Apesar do que foi observado na pesquisa aplicada por López-Navarrete et al. (2021), as mulheres pesquisadas tinham clareza sobre o valor da transferência de conhecimento em sua carreira científica, embora apenas 44% tenham demonstrado interesse em se candidatar ao Sexenio.
Conclusões
Conclui-se que as transformações observadas podem significar várias coisas. Por um lado, é possível que estejamos presenciando um enfraquecimento de alguns estereótipos de gênero na hora de escolher uma carreira profissional, embora, por outro lado, essas transformações não sejam suficientes para realizar as reformas estruturais, institucionais ou do contexto social e cultural necessárias para a promoção, a liderança e a visibilidade das mulheres, tanto nas carreiras científicas quanto nas instituições.
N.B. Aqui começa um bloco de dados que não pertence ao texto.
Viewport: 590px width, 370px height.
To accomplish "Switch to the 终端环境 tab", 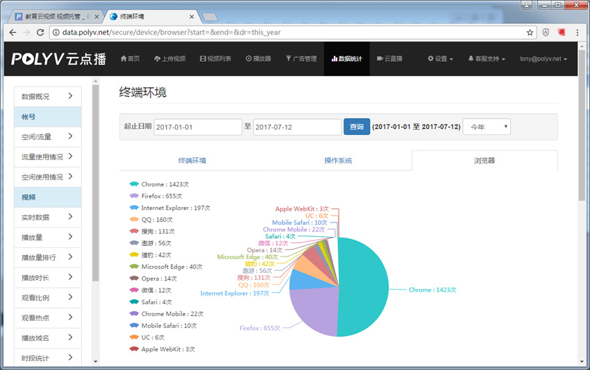I will 192,161.
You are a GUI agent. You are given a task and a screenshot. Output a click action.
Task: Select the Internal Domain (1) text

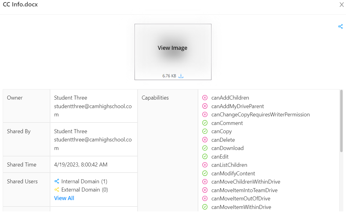pos(84,181)
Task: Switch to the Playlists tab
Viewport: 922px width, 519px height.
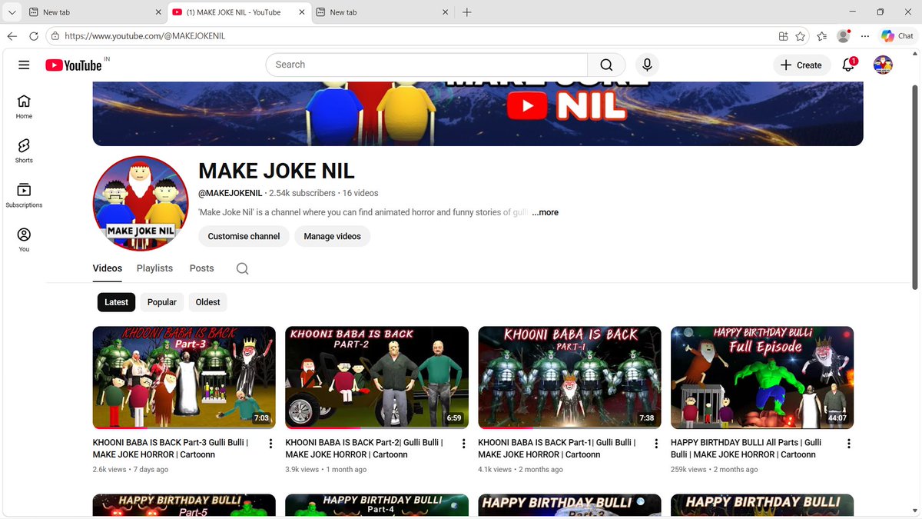Action: [x=154, y=268]
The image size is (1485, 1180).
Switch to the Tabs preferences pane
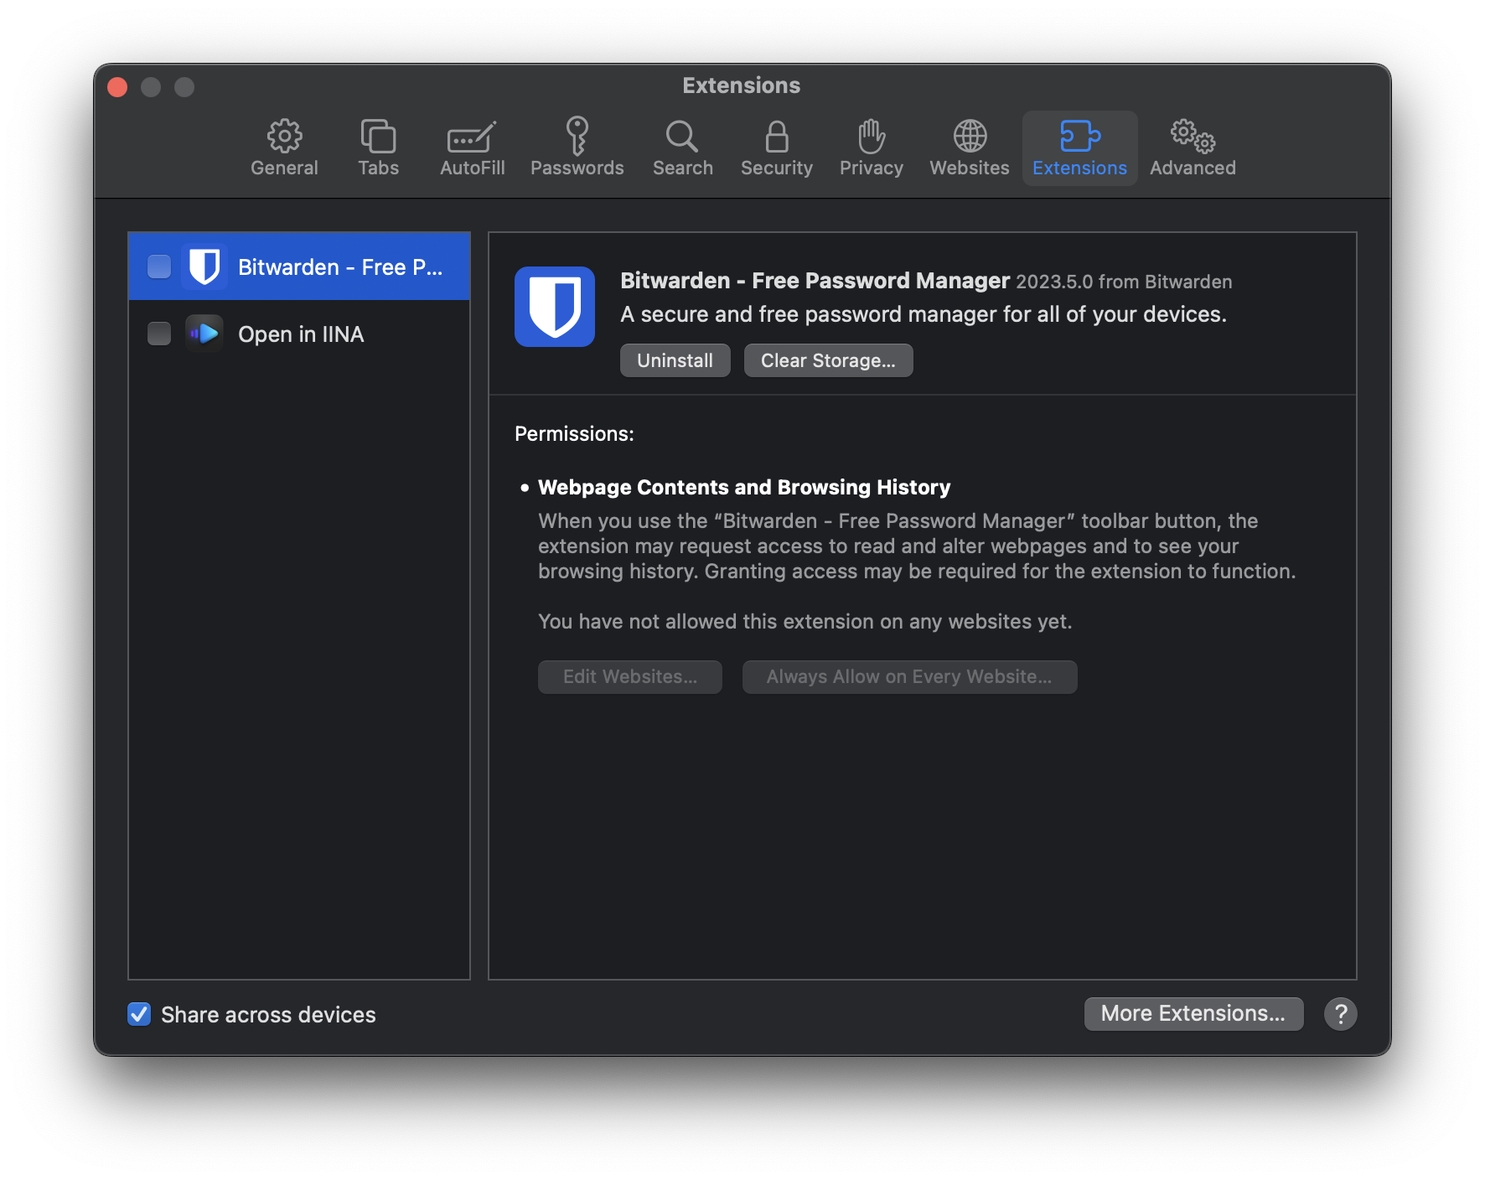point(378,137)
Este artigo conclui mencionando que o estudo da relação entre ciência e tecnologia a partir de uma perspectiva de gênero requer uma abordagem multidisciplinar baseada na concepção e aplicação de pesquisas teóricas e empíricas inovadoras. Nesse sentido, nossa hipótese é de que as múltiplas barreiras enfrentadas pelas mulheres cientistas ao longo de suas carreiras, que assumem a forma de clara sub-representação, instabilidade e/ou insegurança no emprego, falta de liderança, falta de visibilidade etc., são, em certa medida, replicadas nas redes sociais (RRSS).
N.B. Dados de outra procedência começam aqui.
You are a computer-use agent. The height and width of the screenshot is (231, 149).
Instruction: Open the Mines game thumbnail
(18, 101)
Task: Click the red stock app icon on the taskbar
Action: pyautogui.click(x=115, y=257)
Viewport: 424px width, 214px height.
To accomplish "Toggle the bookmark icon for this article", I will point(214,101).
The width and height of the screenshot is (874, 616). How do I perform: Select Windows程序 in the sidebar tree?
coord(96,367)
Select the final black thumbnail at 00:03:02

Paradoxalmente, porém, entendemos que as RRSS podem ser decisivas no gerenciamento e na resolução de tais problemas. De fato, por um lado, a disseminação da pesquisa nas mídias sociais influencia a promoção, a visibilidade e o valor que é finalmente atribuído ao seu trabalho profissional; por outro lado, a chamada “rede de redes”, que está em sua base, oferece um território de experimentação digital desvinculado das esferas tradicionais de poder e influência. Graças ao RRSS, o trabalho colaborativo dos pesquisadores - não apenas disciplinar, mas também interdisciplinar - é fortalecido, as possíveis linhas de pesquisa são ampliadas, os recursos são otimizados, uma maior divulgação da pesquisa é alcançada internacionalmente ou projetos conjuntos de pesquisa são desenvolvidos; simultaneamente, a dimensão ética de seu trabalho como divulgadores é reforçada (transferência de conhecimento).
Nesse contexto, a construção de uma identidade científica digital é um desafio urgente que as universidades devem enfrentar. É necessário, portanto, rever o planejamento da comunicação científica, treinar pesquisadores e selecionar mídias sociais adequadas, entre outras medidas.